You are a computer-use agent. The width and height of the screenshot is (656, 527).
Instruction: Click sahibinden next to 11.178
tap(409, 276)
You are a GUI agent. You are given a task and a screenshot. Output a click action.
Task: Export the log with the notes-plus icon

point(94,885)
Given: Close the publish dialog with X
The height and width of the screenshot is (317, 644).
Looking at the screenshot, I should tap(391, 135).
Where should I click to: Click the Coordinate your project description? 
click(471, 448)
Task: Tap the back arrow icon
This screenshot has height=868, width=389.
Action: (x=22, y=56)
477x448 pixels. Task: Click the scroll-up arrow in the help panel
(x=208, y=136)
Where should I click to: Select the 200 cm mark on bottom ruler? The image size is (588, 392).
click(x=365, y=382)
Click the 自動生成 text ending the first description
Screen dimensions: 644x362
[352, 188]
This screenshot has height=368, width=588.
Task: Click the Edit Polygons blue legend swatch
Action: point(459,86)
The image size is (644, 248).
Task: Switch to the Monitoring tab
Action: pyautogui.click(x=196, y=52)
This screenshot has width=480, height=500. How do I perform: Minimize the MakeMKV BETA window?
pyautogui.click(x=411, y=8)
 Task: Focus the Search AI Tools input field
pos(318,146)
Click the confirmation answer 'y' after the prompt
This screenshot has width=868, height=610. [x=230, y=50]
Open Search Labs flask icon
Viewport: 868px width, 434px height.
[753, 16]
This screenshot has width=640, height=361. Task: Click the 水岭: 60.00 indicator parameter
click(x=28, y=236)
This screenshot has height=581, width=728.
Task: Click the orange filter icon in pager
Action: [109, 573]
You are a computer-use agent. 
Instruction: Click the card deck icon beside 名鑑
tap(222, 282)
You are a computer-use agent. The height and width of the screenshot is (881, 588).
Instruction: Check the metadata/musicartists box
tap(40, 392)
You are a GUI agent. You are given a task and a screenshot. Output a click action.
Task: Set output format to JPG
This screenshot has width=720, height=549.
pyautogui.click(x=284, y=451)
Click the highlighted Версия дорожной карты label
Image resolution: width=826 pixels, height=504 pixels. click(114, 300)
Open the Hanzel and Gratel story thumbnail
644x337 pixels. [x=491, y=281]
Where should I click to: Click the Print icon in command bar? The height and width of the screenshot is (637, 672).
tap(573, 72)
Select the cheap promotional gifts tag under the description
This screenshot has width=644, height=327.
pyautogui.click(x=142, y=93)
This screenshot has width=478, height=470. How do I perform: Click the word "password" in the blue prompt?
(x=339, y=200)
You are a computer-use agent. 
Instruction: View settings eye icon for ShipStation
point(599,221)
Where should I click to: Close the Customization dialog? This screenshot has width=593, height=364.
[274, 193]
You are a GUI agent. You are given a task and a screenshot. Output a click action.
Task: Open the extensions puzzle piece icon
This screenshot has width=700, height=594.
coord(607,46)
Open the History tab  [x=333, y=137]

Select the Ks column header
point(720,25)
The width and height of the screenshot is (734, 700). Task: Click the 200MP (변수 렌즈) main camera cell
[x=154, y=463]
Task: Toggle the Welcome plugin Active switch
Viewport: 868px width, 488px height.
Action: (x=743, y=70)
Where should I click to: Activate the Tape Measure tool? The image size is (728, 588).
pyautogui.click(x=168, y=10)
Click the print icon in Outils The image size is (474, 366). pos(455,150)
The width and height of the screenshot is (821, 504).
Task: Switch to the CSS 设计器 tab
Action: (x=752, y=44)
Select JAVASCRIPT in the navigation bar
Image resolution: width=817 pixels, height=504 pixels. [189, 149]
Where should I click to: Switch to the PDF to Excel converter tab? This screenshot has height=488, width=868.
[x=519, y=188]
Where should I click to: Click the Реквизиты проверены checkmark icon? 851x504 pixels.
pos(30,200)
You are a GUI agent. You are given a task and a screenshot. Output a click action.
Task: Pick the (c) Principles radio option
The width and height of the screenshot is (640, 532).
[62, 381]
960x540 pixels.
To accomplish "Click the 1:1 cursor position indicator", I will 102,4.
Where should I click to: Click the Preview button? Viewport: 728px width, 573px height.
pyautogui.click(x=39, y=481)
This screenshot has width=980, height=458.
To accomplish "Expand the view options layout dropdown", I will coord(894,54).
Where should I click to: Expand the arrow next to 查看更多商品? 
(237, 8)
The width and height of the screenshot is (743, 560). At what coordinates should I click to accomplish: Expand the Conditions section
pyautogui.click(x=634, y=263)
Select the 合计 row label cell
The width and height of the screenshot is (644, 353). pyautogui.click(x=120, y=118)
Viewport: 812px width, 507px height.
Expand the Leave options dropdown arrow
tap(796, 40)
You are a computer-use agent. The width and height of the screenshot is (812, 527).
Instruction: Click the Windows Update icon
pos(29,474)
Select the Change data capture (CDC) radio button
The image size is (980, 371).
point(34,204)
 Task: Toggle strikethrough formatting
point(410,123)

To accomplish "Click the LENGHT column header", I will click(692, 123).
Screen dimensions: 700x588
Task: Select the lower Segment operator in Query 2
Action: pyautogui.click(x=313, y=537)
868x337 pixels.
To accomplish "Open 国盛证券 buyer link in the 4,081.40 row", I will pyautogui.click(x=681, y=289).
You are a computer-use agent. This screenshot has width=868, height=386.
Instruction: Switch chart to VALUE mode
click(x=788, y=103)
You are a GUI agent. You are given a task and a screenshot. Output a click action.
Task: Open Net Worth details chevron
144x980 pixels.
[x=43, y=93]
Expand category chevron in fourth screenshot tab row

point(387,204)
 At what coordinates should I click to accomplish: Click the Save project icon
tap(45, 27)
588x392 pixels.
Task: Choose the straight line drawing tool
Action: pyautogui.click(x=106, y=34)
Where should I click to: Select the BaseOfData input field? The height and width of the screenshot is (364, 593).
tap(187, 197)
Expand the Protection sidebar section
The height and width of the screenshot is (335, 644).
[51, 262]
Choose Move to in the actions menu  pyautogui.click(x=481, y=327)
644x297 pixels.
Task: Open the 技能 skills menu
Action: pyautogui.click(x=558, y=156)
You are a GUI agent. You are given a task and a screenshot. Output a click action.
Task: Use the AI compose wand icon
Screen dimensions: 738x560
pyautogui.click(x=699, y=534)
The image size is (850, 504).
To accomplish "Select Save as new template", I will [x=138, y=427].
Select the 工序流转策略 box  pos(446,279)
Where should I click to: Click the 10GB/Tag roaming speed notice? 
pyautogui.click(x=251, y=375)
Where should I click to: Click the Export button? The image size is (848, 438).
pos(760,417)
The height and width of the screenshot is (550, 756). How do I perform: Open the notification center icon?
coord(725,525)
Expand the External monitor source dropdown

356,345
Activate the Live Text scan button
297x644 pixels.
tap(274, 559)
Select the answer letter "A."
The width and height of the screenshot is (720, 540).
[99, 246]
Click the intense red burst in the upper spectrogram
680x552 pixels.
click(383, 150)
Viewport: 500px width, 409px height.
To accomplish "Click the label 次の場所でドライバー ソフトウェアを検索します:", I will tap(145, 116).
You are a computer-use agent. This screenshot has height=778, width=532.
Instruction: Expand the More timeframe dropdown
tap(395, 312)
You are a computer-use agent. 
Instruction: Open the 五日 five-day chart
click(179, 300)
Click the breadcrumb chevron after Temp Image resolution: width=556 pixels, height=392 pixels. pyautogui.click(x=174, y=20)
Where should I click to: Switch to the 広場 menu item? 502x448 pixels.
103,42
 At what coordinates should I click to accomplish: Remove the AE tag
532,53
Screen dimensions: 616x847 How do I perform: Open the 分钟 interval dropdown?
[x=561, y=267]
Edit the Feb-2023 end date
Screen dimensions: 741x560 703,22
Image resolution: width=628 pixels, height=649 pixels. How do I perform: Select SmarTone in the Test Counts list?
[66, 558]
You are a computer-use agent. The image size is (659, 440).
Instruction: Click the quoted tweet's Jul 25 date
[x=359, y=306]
──────────────────────────────
> [ACTION ITEM]:
Could you write out all the entries exactly as given?

> [EXERCISE ANSWER]:
You are a computer-use agent. The width and height of the screenshot is (656, 527).
Instruction: Click sahibinden next to 11.178
tap(409, 276)
You are a GUI agent. You are given a task and a screenshot. Output a click action.
Task: Export the log with the notes-plus icon

point(94,885)
Given: Close the publish dialog with X
The height and width of the screenshot is (317, 644).
Looking at the screenshot, I should tap(391, 135).
Where should I click to: Click the Coordinate your project description? 
click(471, 448)
Task: Tap the back arrow icon
This screenshot has height=868, width=389.
Action: (x=22, y=56)
477x448 pixels. Task: Click the scroll-up arrow in the help panel
(x=208, y=136)
Where should I click to: Select the 200 cm mark on bottom ruler? The image size is (588, 392).
click(x=365, y=382)
Click the 自動生成 text ending the first description
Screen dimensions: 644x362
[352, 188]
This screenshot has height=368, width=588.
Task: Click the Edit Polygons blue legend swatch
Action: point(459,86)
The image size is (644, 248).
Task: Switch to the Monitoring tab
Action: pyautogui.click(x=196, y=52)
This screenshot has width=480, height=500. How do I perform: Minimize the MakeMKV BETA window?
pyautogui.click(x=411, y=8)
 Task: Focus the Search AI Tools input field
pos(318,146)
Click the confirmation answer 'y' after the prompt
This screenshot has width=868, height=610. [x=230, y=50]
Open Search Labs flask icon
Viewport: 868px width, 434px height.
[753, 16]
This screenshot has width=640, height=361. Task: Click the 水岭: 60.00 indicator parameter
click(x=28, y=236)
This screenshot has height=581, width=728.
Task: Click the orange filter icon in pager
Action: [109, 573]
You are a computer-use agent. 
Instruction: Click the card deck icon beside 名鑑
tap(222, 282)
You are a computer-use agent. The height and width of the screenshot is (881, 588).
Instruction: Check the metadata/musicartists box
tap(40, 392)
You are a GUI agent. You are given a task and a screenshot. Output a click action.
Task: Set output format to JPG
This screenshot has width=720, height=549.
pyautogui.click(x=284, y=451)
Click the highlighted Версия дорожной карты label
Image resolution: width=826 pixels, height=504 pixels. click(114, 300)
Open the Hanzel and Gratel story thumbnail
644x337 pixels. [x=491, y=281]
Where should I click to: Click the Print icon in command bar? The height and width of the screenshot is (637, 672).
tap(573, 72)
Select the cheap promotional gifts tag under the description
This screenshot has width=644, height=327.
pyautogui.click(x=142, y=93)
This screenshot has width=478, height=470. How do I perform: Click the word "password" in the blue prompt?
(x=339, y=200)
You are a computer-use agent. 
Instruction: View settings eye icon for ShipStation
point(599,221)
Where should I click to: Close the Customization dialog? This screenshot has width=593, height=364.
[274, 193]
You are a GUI agent. You are given a task and a screenshot. Output a click action.
Task: Open the extensions puzzle piece icon
This screenshot has width=700, height=594.
coord(607,46)
Open the History tab  [x=333, y=137]

Select the Ks column header
point(720,25)
The width and height of the screenshot is (734, 700). Task: Click the 200MP (변수 렌즈) main camera cell
[x=154, y=463]
Task: Toggle the Welcome plugin Active switch
Viewport: 868px width, 488px height.
Action: (x=743, y=70)
Where should I click to: Activate the Tape Measure tool? The image size is (728, 588).
pyautogui.click(x=168, y=10)
Click the print icon in Outils The image size is (474, 366). pos(455,150)
The width and height of the screenshot is (821, 504).
Task: Switch to the CSS 设计器 tab
Action: (x=752, y=44)
Select JAVASCRIPT in the navigation bar
Image resolution: width=817 pixels, height=504 pixels. [189, 149]
Where should I click to: Switch to the PDF to Excel converter tab? This screenshot has height=488, width=868.
[x=519, y=188]
Where should I click to: Click the Реквизиты проверены checkmark icon? 851x504 pixels.
pos(30,200)
You are a GUI agent. You are given a task and a screenshot. Output a click action.
Task: Pick the (c) Principles radio option
The width and height of the screenshot is (640, 532).
[62, 381]
960x540 pixels.
To accomplish "Click the 1:1 cursor position indicator", I will 102,4.
Where should I click to: Click the Preview button? Viewport: 728px width, 573px height.
pyautogui.click(x=39, y=481)
This screenshot has width=980, height=458.
To accomplish "Expand the view options layout dropdown", I will coord(894,54).
Where should I click to: Expand the arrow next to 查看更多商品? 
(237, 8)
The width and height of the screenshot is (743, 560). At what coordinates should I click to accomplish: Expand the Conditions section
pyautogui.click(x=634, y=263)
Select the 合计 row label cell
The width and height of the screenshot is (644, 353). pyautogui.click(x=120, y=118)
Viewport: 812px width, 507px height.
Expand the Leave options dropdown arrow
tap(796, 40)
You are a computer-use agent. The width and height of the screenshot is (812, 527).
Instruction: Click the Windows Update icon
pos(29,474)
Select the Change data capture (CDC) radio button
The image size is (980, 371).
point(34,204)
 Task: Toggle strikethrough formatting
point(410,123)

To accomplish "Click the LENGHT column header", I will click(692, 123).
Screen dimensions: 700x588
Task: Select the lower Segment operator in Query 2
Action: pyautogui.click(x=313, y=537)
868x337 pixels.
To accomplish "Open 国盛证券 buyer link in the 4,081.40 row", I will pyautogui.click(x=681, y=289).
You are a computer-use agent. This screenshot has width=868, height=386.
Instruction: Switch chart to VALUE mode
click(x=788, y=103)
You are a GUI agent. You are given a task and a screenshot. Output a click action.
Task: Open Net Worth details chevron
144x980 pixels.
[x=43, y=93]
Expand category chevron in fourth screenshot tab row

point(387,204)
 At what coordinates should I click to accomplish: Click the Save project icon
tap(45, 27)
588x392 pixels.
Task: Choose the straight line drawing tool
Action: pyautogui.click(x=106, y=34)
Where should I click to: Select the BaseOfData input field? The height and width of the screenshot is (364, 593).
tap(187, 197)
Expand the Protection sidebar section
The height and width of the screenshot is (335, 644).
[51, 262]
Choose Move to in the actions menu  pyautogui.click(x=481, y=327)
644x297 pixels.
Task: Open the 技能 skills menu
Action: pyautogui.click(x=558, y=156)
You are a GUI agent. You are given a task and a screenshot. Output a click action.
Task: Use the AI compose wand icon
Screen dimensions: 738x560
pyautogui.click(x=699, y=534)
The image size is (850, 504).
To accomplish "Select Save as new template", I will [x=138, y=427].
Select the 工序流转策略 box  pos(446,279)
Where should I click to: Click the 10GB/Tag roaming speed notice? 
pyautogui.click(x=251, y=375)
Where should I click to: Click the Export button? The image size is (848, 438).
pos(760,417)
The height and width of the screenshot is (550, 756). How do I perform: Open the notification center icon?
coord(725,525)
Expand the External monitor source dropdown

356,345
Activate the Live Text scan button
297x644 pixels.
tap(274, 559)
Select the answer letter "A."
The width and height of the screenshot is (720, 540).
[99, 246]
Click the intense red burst in the upper spectrogram
680x552 pixels.
click(383, 150)
Viewport: 500px width, 409px height.
To accomplish "Click the label 次の場所でドライバー ソフトウェアを検索します:", I will tap(145, 116).
You are a computer-use agent. This screenshot has height=778, width=532.
Instruction: Expand the More timeframe dropdown
tap(395, 312)
You are a computer-use agent. 
Instruction: Open the 五日 five-day chart
click(179, 300)
Click the breadcrumb chevron after Temp Image resolution: width=556 pixels, height=392 pixels. pyautogui.click(x=174, y=20)
Where should I click to: Switch to the 広場 menu item? 502x448 pixels.
103,42
 At what coordinates should I click to accomplish: Remove the AE tag
532,53
Screen dimensions: 616x847 How do I perform: Open the 分钟 interval dropdown?
[x=561, y=267]
Edit the Feb-2023 end date
Screen dimensions: 741x560 703,22
Image resolution: width=628 pixels, height=649 pixels. How do I perform: Select SmarTone in the Test Counts list?
[66, 558]
You are a computer-use agent. The image size is (659, 440).
Instruction: Click the quoted tweet's Jul 25 date
[x=359, y=306]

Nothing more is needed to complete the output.